Affiliation
American Association of Variable Star Observers (AAVSO)
Fri, 09/28/2018 - 09:15

Hello,

 

I have a Stanford SID Monitor, the small one in the round casing. It all worked nicely, and suddenly, it does not anymore.

Normally you see the day/night cycle of the ionosphere, but that is gone now.

If I detach the antenna, the live signal changes. If unplug the monitor from the power supply, the signal changes. So it appears to work, but the resulting signal is just not there anymore.

Did some of you maybe have the same error once? Can it be, that the monitor is just broken?

 

Thx.

SuperSID spectrum plot

Hi Amisk, 

Could you please post the SuperSID spectrum plot? That might help identify the problem. It could be a change in the sound card settings.  Which operating system are you using?  What Naval transmitters are you observing, and where are you located?  

Rodney

 

Affiliation
American Association of Variable Star Observers (AAVSO)
Hi HRHA,

Hi HRHA,

 

I guess you mean frequency vs. amplitude?

This is a plot of the data averaged over one day, from april 3rd, where it still worked.
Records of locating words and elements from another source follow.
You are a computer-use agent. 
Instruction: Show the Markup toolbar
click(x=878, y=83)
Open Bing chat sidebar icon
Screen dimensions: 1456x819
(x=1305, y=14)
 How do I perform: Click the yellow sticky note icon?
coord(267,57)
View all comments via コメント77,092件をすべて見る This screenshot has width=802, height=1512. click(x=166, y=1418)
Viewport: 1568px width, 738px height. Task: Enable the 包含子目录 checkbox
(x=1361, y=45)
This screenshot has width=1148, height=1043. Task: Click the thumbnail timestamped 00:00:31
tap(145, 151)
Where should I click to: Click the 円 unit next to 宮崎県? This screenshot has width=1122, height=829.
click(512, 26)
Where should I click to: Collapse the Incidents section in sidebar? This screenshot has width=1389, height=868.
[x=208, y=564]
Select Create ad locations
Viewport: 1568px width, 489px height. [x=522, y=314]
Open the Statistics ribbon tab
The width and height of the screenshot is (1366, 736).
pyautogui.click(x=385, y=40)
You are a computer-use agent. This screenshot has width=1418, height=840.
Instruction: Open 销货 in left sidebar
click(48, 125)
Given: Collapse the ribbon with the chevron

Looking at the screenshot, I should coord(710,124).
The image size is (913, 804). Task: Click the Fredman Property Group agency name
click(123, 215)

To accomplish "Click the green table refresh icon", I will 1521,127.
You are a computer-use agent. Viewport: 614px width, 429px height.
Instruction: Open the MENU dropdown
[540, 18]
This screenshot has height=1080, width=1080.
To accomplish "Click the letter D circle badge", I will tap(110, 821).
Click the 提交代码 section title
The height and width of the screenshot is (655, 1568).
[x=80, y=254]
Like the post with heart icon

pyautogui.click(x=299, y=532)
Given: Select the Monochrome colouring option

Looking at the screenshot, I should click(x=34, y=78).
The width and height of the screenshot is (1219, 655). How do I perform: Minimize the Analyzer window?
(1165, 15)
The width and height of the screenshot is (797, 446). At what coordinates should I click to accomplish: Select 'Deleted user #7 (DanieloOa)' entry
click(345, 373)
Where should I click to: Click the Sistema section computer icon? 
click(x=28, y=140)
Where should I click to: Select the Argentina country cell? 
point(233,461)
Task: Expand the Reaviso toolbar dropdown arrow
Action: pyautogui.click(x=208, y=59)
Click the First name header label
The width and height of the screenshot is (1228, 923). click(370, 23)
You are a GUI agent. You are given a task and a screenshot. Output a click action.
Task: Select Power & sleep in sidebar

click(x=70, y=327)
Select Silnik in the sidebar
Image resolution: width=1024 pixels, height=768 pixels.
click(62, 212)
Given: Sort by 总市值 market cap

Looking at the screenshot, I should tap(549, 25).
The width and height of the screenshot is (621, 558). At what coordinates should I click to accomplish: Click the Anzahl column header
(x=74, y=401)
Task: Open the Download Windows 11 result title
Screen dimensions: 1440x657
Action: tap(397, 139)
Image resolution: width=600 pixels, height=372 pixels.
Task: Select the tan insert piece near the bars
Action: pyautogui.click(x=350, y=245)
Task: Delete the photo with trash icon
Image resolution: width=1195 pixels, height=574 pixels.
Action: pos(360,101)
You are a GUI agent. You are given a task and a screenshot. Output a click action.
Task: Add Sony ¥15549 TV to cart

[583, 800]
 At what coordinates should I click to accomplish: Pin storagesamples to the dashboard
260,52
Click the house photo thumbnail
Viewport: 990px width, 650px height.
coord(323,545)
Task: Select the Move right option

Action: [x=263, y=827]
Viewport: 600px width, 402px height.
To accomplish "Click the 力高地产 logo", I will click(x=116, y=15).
And this is from 23rd of August:

I am located in Germany, actually I dont know which station I am using. I tried different directions since then. It runs on a raspberry pi with a cheap usb soundcard. Nothing should have changed, because it runs day and night... and suddenly the day/night cycle was gone

Maybe the Ionosphere is gone :D kidding.

SuperSID config.cfg file

Hi Amisk,

Looks like you had a very strong signal around 18 kHz, which may have been a transmitter in Russia, perhaps RDL. These tend to be unstable, or may even be mobile!  Take a look at this frequency list for Naval station transmitters:  https://sidstation.loudet.org/stations-list-en.xhtml 

You might edit your config.cfg file in the configurations folder to record data from one of the other European stations like GBZ (19.8 kHz), ICV (20.27 kHz) or GQD (22.1 kHz), as there looks to be some weak signals above 20 kHz in your more recent plot.  It's important to point your loop east-west to pick these stations up (except ICV), so you might experiment with pointing the loop in different directions, and watch the spectrum plot.

Can you post a picture of your antenna?